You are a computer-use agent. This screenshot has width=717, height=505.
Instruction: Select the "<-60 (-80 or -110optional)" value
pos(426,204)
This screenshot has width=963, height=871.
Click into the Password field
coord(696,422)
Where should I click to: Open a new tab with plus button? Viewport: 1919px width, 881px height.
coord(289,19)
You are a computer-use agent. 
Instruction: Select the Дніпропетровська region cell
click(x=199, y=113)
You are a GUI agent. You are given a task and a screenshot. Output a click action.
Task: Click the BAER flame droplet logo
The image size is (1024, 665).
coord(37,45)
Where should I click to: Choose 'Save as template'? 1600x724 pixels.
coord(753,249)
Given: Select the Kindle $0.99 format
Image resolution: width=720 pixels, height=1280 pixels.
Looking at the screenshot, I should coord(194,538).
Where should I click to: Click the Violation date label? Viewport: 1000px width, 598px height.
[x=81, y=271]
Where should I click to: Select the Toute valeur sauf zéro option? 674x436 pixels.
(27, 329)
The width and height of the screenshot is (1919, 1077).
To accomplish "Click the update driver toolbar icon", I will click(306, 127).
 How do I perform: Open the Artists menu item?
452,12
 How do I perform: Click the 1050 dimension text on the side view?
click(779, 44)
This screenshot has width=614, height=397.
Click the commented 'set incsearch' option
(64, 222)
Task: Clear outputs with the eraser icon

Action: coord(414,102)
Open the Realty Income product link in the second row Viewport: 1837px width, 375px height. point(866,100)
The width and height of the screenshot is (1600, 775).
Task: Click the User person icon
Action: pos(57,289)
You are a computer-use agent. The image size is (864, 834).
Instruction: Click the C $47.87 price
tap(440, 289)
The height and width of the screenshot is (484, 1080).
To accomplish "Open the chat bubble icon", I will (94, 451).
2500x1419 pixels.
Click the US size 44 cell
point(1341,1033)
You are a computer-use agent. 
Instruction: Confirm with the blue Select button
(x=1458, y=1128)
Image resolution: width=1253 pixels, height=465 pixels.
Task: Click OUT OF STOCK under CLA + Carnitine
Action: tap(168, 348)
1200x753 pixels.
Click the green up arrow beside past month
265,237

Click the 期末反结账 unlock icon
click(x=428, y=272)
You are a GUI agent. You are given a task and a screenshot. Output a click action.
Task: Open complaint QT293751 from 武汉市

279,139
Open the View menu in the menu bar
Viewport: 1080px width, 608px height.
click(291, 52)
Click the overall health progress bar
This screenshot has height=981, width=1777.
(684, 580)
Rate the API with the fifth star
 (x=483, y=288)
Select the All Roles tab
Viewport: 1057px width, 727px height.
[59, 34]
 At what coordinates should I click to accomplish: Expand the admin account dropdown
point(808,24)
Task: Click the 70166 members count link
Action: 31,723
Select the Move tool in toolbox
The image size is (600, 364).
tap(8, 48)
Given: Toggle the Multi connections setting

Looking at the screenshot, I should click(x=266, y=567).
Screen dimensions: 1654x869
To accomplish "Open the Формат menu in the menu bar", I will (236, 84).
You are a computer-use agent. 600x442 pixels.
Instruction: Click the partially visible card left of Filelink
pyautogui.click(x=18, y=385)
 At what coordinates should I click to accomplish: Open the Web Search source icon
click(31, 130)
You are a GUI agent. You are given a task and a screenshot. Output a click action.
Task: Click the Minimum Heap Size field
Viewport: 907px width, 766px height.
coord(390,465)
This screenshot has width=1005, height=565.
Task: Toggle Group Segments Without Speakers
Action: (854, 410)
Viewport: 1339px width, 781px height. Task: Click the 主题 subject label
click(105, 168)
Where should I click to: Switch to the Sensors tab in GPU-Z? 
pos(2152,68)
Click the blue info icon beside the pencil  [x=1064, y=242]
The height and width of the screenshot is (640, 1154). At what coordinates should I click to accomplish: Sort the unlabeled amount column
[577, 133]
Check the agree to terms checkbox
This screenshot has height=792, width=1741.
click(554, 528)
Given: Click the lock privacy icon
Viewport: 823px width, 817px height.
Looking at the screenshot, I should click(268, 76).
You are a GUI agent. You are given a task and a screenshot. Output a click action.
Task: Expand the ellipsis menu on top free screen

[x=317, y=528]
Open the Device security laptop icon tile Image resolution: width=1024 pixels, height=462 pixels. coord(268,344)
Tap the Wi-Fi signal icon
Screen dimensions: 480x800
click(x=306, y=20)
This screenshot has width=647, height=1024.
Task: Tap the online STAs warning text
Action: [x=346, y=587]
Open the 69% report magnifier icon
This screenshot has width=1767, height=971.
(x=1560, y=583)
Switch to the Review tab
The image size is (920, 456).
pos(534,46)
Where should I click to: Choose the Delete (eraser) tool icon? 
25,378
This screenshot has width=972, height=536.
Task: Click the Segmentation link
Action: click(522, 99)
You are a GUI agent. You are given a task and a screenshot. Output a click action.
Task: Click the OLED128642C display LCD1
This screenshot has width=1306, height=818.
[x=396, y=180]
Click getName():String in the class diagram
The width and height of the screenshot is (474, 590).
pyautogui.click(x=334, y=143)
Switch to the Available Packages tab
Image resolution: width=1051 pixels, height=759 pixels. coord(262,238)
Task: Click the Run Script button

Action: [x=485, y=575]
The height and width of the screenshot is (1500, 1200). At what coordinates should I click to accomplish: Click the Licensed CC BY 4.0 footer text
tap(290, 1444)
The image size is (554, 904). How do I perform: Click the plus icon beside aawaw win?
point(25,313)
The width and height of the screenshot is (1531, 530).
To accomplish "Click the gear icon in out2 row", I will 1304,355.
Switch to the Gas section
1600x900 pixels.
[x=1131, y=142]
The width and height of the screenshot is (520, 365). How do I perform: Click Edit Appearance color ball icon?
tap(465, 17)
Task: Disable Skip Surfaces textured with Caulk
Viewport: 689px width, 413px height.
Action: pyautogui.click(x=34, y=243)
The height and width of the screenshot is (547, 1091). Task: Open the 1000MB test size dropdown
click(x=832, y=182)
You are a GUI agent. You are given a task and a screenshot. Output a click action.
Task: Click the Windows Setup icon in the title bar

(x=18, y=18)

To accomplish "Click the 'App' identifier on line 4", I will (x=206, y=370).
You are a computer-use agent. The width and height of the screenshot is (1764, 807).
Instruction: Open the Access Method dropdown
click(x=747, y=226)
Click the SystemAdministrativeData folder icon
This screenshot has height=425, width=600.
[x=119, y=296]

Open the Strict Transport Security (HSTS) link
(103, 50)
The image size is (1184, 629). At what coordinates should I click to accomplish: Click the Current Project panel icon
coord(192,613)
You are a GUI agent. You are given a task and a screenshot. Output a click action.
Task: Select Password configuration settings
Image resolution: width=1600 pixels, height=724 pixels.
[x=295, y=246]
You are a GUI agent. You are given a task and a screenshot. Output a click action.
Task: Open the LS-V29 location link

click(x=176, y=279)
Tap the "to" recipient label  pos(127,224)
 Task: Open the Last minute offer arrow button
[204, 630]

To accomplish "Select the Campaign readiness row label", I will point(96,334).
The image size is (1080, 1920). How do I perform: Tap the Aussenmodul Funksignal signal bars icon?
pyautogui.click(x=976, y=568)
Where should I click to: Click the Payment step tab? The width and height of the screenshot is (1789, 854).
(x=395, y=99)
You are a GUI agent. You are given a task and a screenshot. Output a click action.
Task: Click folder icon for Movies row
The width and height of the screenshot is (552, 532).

## WORK TO COMPLETE
The full set of records is to be written out once more, word for word.

## OUTPUT BELOW
You are a computer-use agent. This screenshot has width=717, height=505.
Instruction: Select the "<-60 (-80 or -110optional)" value
pos(426,204)
This screenshot has width=963, height=871.
Click into the Password field
coord(696,422)
Where should I click to: Open a new tab with plus button? Viewport: 1919px width, 881px height.
coord(289,19)
You are a computer-use agent. 
Instruction: Select the Дніпропетровська region cell
click(x=199, y=113)
You are a GUI agent. You are given a task and a screenshot. Output a click action.
Task: Click the BAER flame droplet logo
The image size is (1024, 665).
coord(37,45)
Where should I click to: Choose 'Save as template'? 1600x724 pixels.
coord(753,249)
Given: Select the Kindle $0.99 format
Image resolution: width=720 pixels, height=1280 pixels.
Looking at the screenshot, I should coord(194,538).
Where should I click to: Click the Violation date label? Viewport: 1000px width, 598px height.
[x=81, y=271]
Where should I click to: Select the Toute valeur sauf zéro option? 674x436 pixels.
(27, 329)
The width and height of the screenshot is (1919, 1077).
To accomplish "Click the update driver toolbar icon", I will click(306, 127).
 How do I perform: Open the Artists menu item?
452,12
 How do I perform: Click the 1050 dimension text on the side view?
click(779, 44)
This screenshot has width=614, height=397.
Click the commented 'set incsearch' option
(64, 222)
Task: Clear outputs with the eraser icon

Action: coord(414,102)
Open the Realty Income product link in the second row Viewport: 1837px width, 375px height. point(866,100)
The width and height of the screenshot is (1600, 775).
Task: Click the User person icon
Action: pos(57,289)
You are a computer-use agent. The image size is (864, 834).
Instruction: Click the C $47.87 price
tap(440, 289)
The height and width of the screenshot is (484, 1080).
To accomplish "Open the chat bubble icon", I will (94, 451).
2500x1419 pixels.
Click the US size 44 cell
point(1341,1033)
You are a computer-use agent. 
Instruction: Confirm with the blue Select button
(x=1458, y=1128)
Image resolution: width=1253 pixels, height=465 pixels.
Task: Click OUT OF STOCK under CLA + Carnitine
Action: tap(168, 348)
1200x753 pixels.
Click the green up arrow beside past month
265,237

Click the 期末反结账 unlock icon
click(x=428, y=272)
You are a GUI agent. You are given a task and a screenshot. Output a click action.
Task: Open complaint QT293751 from 武汉市

279,139
Open the View menu in the menu bar
Viewport: 1080px width, 608px height.
click(291, 52)
Click the overall health progress bar
This screenshot has height=981, width=1777.
(684, 580)
Rate the API with the fifth star
 (x=483, y=288)
Select the All Roles tab
Viewport: 1057px width, 727px height.
[59, 34]
 At what coordinates should I click to accomplish: Expand the admin account dropdown
point(808,24)
Task: Click the 70166 members count link
Action: 31,723
Select the Move tool in toolbox
The image size is (600, 364).
tap(8, 48)
Given: Toggle the Multi connections setting

Looking at the screenshot, I should click(x=266, y=567).
Screen dimensions: 1654x869
To accomplish "Open the Формат menu in the menu bar", I will (236, 84).
You are a computer-use agent. 600x442 pixels.
Instruction: Click the partially visible card left of Filelink
pyautogui.click(x=18, y=385)
 At what coordinates should I click to accomplish: Open the Web Search source icon
click(31, 130)
You are a GUI agent. You are given a task and a screenshot. Output a click action.
Task: Click the Minimum Heap Size field
Viewport: 907px width, 766px height.
coord(390,465)
This screenshot has width=1005, height=565.
Task: Toggle Group Segments Without Speakers
Action: (854, 410)
Viewport: 1339px width, 781px height. Task: Click the 主题 subject label
click(105, 168)
Where should I click to: Switch to the Sensors tab in GPU-Z? 
pos(2152,68)
Click the blue info icon beside the pencil  [x=1064, y=242]
The height and width of the screenshot is (640, 1154). At what coordinates should I click to accomplish: Sort the unlabeled amount column
[577, 133]
Check the agree to terms checkbox
This screenshot has height=792, width=1741.
click(554, 528)
Given: Click the lock privacy icon
Viewport: 823px width, 817px height.
Looking at the screenshot, I should click(268, 76).
You are a GUI agent. You are given a task and a screenshot. Output a click action.
Task: Expand the ellipsis menu on top free screen

[x=317, y=528]
Open the Device security laptop icon tile Image resolution: width=1024 pixels, height=462 pixels. coord(268,344)
Tap the Wi-Fi signal icon
Screen dimensions: 480x800
click(x=306, y=20)
This screenshot has width=647, height=1024.
Task: Tap the online STAs warning text
Action: [x=346, y=587]
Open the 69% report magnifier icon
This screenshot has width=1767, height=971.
(x=1560, y=583)
Switch to the Review tab
The image size is (920, 456).
pos(534,46)
Where should I click to: Choose the Delete (eraser) tool icon? 
25,378
This screenshot has width=972, height=536.
Task: Click the Segmentation link
Action: click(522, 99)
You are a GUI agent. You are given a task and a screenshot. Output a click action.
Task: Click the OLED128642C display LCD1
This screenshot has width=1306, height=818.
[x=396, y=180]
Click getName():String in the class diagram
The width and height of the screenshot is (474, 590).
pyautogui.click(x=334, y=143)
Switch to the Available Packages tab
Image resolution: width=1051 pixels, height=759 pixels. coord(262,238)
Task: Click the Run Script button

Action: [x=485, y=575]
The height and width of the screenshot is (1500, 1200). At what coordinates should I click to accomplish: Click the Licensed CC BY 4.0 footer text
tap(290, 1444)
The image size is (554, 904). How do I perform: Click the plus icon beside aawaw win?
point(25,313)
The width and height of the screenshot is (1531, 530).
To accomplish "Click the gear icon in out2 row", I will 1304,355.
Switch to the Gas section
1600x900 pixels.
[x=1131, y=142]
The width and height of the screenshot is (520, 365). How do I perform: Click Edit Appearance color ball icon?
tap(465, 17)
Task: Disable Skip Surfaces textured with Caulk
Viewport: 689px width, 413px height.
Action: pyautogui.click(x=34, y=243)
The height and width of the screenshot is (547, 1091). Task: Open the 1000MB test size dropdown
click(x=832, y=182)
You are a GUI agent. You are given a task and a screenshot. Output a click action.
Task: Click the Windows Setup icon in the title bar

(x=18, y=18)

To accomplish "Click the 'App' identifier on line 4", I will (x=206, y=370).
You are a computer-use agent. The width and height of the screenshot is (1764, 807).
Instruction: Open the Access Method dropdown
click(x=747, y=226)
Click the SystemAdministrativeData folder icon
This screenshot has height=425, width=600.
[x=119, y=296]

Open the Strict Transport Security (HSTS) link
(103, 50)
The image size is (1184, 629). At what coordinates should I click to accomplish: Click the Current Project panel icon
coord(192,613)
You are a GUI agent. You are given a task and a screenshot. Output a click action.
Task: Select Password configuration settings
Image resolution: width=1600 pixels, height=724 pixels.
[x=295, y=246]
You are a GUI agent. You are given a task and a screenshot. Output a click action.
Task: Open the LS-V29 location link

click(x=176, y=279)
Tap the "to" recipient label  pos(127,224)
 Task: Open the Last minute offer arrow button
[204, 630]

To accomplish "Select the Campaign readiness row label", I will point(96,334).
The image size is (1080, 1920). How do I perform: Tap the Aussenmodul Funksignal signal bars icon?
pyautogui.click(x=976, y=568)
Where should I click to: Click the Payment step tab? The width and height of the screenshot is (1789, 854).
(x=395, y=99)
You are a GUI agent. You are given a task and a screenshot. Output a click action.
Task: Click folder icon for Movies row
The width and height of the screenshot is (552, 532).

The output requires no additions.